11. The method according to claim 1, wherein reference data are predetermined and/or can be predetermined, and the control and/or regulation is based on a determined similarity variable which is characteristic of a similarity between the reference data and sensor data detected with respect to at least one container part.
12. The method according to claim 10, wherein at least one treatment step and/or at least one operating state of the container treatment plant is changed and/or adapted depending on the inspection result of the plant inspection task.
13. The method according to claim 12, wherein, depending on the inspection result of the plant inspection task, at least one container inspection task is changed and/or adapted and/or supplemented.

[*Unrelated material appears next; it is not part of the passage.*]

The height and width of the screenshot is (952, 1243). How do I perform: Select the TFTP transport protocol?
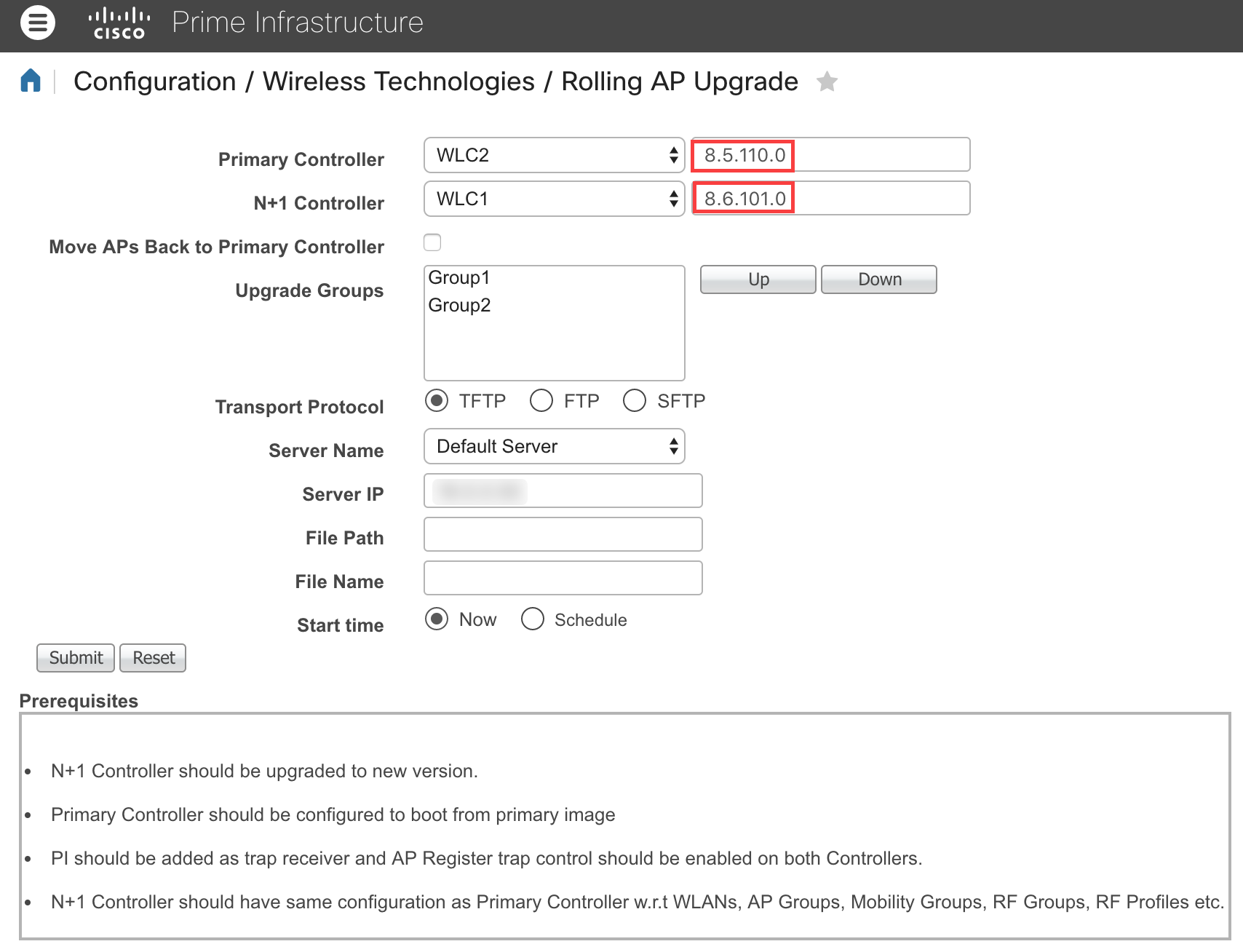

14. A control device for a container treatment plant for treating a plurality of container parts for containers, wherein the container treatment plant having a transport device for transporting the plurality of container parts as a container part stream along a predetermined transport path from at least one treatment device of the container treatment plant to at least one further treatment device of the container treatment plant, wherein the container treatment plant having at least one sensor device for carrying out a container inspection task, which sensor device is configured for detecting sensor data relating to the container parts, preferably optically, and wherein the container treatment plant having a real-time evaluation device which is configured for evaluating the sensor data in real time using a machine learning container inspection model which comprises a set of parameters which are set to values that were learned as a result of a machine learning method,
wherein
the control device is configured for evaluating the detected sensor data in relation to predetermined and/or predeterminable reference data by determining a similarity variable which is characteristic of a similarity of the sensor data to the reference data, wherein the control device being configured for providing the similarity variable or a variable derived therefrom for controlling and/or regulating the container treatment plant.
15. A container treatment plant for treating a plurality of container parts for containers, comprising a transport device for transporting the plurality of container parts as a container part stream along a predetermined transport path from at least one treatment device of the container treatment plant to at least one further treatment device of the container treatment plant, wherein the container treatment plant having at least one sensor device for carrying out a container inspection task, which sensor device is configured for detecting sensor data relating to the container parts, and wherein the container treatment plant having a real-time evaluation device which is configured for evaluating the sensor data in real time using a machine learning container inspection model which comprises a set of parameters which are set to values which were learned as a result of a machine learning method, wherein the container treatment plant has a control device according to claim 14.
16. The method according to claim 2, wherein the set of container part features is a set of extracted container part features obtained as part of the machine learning method.
17. The method according to claim 16, wherein the learning method within the context of which the set of container part features is extracted is a supervised learning method, preferably a K-nearest neighbor algorithm.